Maybe this was right. After all, they wouldn't cast me if I weren't the right man for the job. It may be the last musical I'm ever in, so I might as well take pride in it.

I perused through the rest of the cast, and my heart sunk when I reached the Pink Ladies.

Mickey's girlfriend was cast as Rizzo.

I felt like an accomplice in something horrible.


Memories of my time in Grease came back to me while I watched a touring production at the Wang this past weekend, mostly because my memories of Grease were more impressive than the current reality.

I knew Grease was stupid when I was in it, but I couldn't realize how stupid until I got older. I mean, the songs are great. They're catchy, they're distinctive, and they've got great lyrics. Everyone remembers songs from Grease.

But does anyone remember all of the terrible dialogue between all of the songs? Or that there's so much of it? Any line that isn't a flimsy plot device is usually a really bad joke. Not even silly "yuk yuk" bad, but the kind where you're constantly asking yourself, "That's the punchline?" It's really terrible stuff, the kind of material that would be booed out of a new play festival.

I also have no idea who the jokes are written for, because they vary wildly between suggestive "almost naughty" silliness for kids and straight up raunchy stuff for adults. Dudes constantly waver between being coy and lewd and it doesn't really make sense. Also, I think we can agree that Grease doesn't "tackle such social issues as teenage pregnancy and gang violence", unless tackle means just being like WHATEVERRR~~

Also, I fucking hate it when there are, like, twelve people on stage but only two of them are talking at a time, like in an aside. I hated it as an actor because I had to do that shitty, silent fake non-talking in the background of every scene when I had no lines. I hated it as an audience member because it's weird, it provides very little pay-off by way of characterization or jokes, and it's evident of an inability to write a conversation among a group of people.

Presumably the movie fixed these shortcomings, but I don't really know because I still haven't really seen it. If the production I saw is any indication, the revival hasn't learned much, despite taking some of the movie's ideas.

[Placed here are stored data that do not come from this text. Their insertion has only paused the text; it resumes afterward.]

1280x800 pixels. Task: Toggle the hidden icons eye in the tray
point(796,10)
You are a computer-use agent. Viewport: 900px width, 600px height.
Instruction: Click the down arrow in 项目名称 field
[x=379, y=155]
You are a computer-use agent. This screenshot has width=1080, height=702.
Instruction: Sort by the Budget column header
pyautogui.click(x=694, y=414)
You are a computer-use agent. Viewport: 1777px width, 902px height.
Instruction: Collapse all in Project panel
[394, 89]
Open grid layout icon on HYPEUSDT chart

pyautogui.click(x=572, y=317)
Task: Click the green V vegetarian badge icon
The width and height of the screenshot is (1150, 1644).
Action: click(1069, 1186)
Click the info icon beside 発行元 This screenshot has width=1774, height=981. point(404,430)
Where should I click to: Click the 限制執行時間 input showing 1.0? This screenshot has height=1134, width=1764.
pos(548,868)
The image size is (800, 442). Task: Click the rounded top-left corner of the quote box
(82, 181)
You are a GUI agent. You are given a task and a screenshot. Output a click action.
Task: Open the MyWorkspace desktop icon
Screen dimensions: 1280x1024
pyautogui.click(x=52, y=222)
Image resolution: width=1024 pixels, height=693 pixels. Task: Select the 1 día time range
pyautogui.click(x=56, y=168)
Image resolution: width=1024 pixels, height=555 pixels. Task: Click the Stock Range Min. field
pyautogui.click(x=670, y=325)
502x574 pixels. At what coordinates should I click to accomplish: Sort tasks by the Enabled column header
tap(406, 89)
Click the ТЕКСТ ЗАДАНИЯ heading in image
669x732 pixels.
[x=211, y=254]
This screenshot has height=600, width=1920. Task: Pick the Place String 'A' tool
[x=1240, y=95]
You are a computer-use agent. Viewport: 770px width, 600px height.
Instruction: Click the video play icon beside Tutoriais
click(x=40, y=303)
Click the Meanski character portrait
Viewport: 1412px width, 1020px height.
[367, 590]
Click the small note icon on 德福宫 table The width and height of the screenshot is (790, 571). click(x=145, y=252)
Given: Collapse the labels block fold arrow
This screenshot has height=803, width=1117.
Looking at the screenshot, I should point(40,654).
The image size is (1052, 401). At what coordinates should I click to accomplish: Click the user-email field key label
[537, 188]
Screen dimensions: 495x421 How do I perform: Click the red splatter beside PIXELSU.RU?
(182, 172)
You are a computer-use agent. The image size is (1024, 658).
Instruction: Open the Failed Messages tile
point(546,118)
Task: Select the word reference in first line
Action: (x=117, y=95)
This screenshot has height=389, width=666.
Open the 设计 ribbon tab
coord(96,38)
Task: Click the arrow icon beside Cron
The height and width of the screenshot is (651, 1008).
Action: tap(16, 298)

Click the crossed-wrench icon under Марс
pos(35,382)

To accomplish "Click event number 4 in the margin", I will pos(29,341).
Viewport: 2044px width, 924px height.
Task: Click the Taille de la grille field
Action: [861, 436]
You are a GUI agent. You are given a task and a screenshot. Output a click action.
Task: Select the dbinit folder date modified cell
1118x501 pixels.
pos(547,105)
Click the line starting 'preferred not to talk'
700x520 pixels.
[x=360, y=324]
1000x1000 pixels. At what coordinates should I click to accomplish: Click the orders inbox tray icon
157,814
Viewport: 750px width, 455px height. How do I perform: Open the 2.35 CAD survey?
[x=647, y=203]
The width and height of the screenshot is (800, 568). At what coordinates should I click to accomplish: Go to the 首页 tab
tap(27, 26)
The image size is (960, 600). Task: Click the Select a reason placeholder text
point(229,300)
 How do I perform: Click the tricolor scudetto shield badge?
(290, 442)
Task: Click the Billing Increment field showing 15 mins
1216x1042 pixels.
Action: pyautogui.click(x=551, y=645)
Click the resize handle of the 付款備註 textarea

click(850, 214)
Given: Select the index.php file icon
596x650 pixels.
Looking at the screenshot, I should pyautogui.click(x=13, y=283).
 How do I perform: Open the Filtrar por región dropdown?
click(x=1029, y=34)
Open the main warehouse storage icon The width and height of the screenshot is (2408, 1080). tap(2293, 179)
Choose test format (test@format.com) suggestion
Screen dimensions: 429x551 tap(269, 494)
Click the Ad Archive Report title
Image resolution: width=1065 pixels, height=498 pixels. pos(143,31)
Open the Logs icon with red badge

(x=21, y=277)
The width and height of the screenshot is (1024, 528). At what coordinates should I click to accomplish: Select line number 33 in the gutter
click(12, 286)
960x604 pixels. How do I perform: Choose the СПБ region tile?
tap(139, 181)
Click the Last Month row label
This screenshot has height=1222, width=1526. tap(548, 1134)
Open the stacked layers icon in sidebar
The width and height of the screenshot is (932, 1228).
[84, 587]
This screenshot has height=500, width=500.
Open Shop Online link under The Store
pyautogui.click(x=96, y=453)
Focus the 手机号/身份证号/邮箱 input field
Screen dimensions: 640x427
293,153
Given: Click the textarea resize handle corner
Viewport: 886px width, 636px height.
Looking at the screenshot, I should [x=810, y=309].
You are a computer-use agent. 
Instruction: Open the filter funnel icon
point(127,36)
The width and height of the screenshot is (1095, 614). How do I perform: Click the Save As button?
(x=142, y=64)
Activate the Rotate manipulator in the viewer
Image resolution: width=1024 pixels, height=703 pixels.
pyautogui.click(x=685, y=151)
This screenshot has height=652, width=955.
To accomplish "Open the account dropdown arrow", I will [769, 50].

The worst idea they took is the movie's opening song, Grease (is the Word). First off, the huge problem with the song is that it sticks out like a sore thumb. In a musical that hearkens back to the 50s by mimicking the sounds of the time, it's supremely stupid to open with a song that distinctively sounds like it was written in the 70s. It's also really stupid to open with all of your 50s-fashion-clad leads singing it in some undefined void. It's an alienating way to introduce the characters because it makes them seem weirdly omniscient or self-aware when we know they're just dumb teenagers. It worked in the movie because it was matched with a distinctively 70s montage, apart from the actual world of the story. You can't do that on stage. Or if you can, clearly no one has figured out how to yet.

Aside from the opening, it was just really plain. Which is natural, because there isn't a lot you can do with Grease. If you play it safe, then the best you can hope for is a copy of the movie that's slightly more disappointing because Danny isn't cool enough for Sandy isn't cute enough. If you try to experiment with it, like with Emerson's "dark" production of Grease which I think I fell asleep during, then you see how shallow the material really is.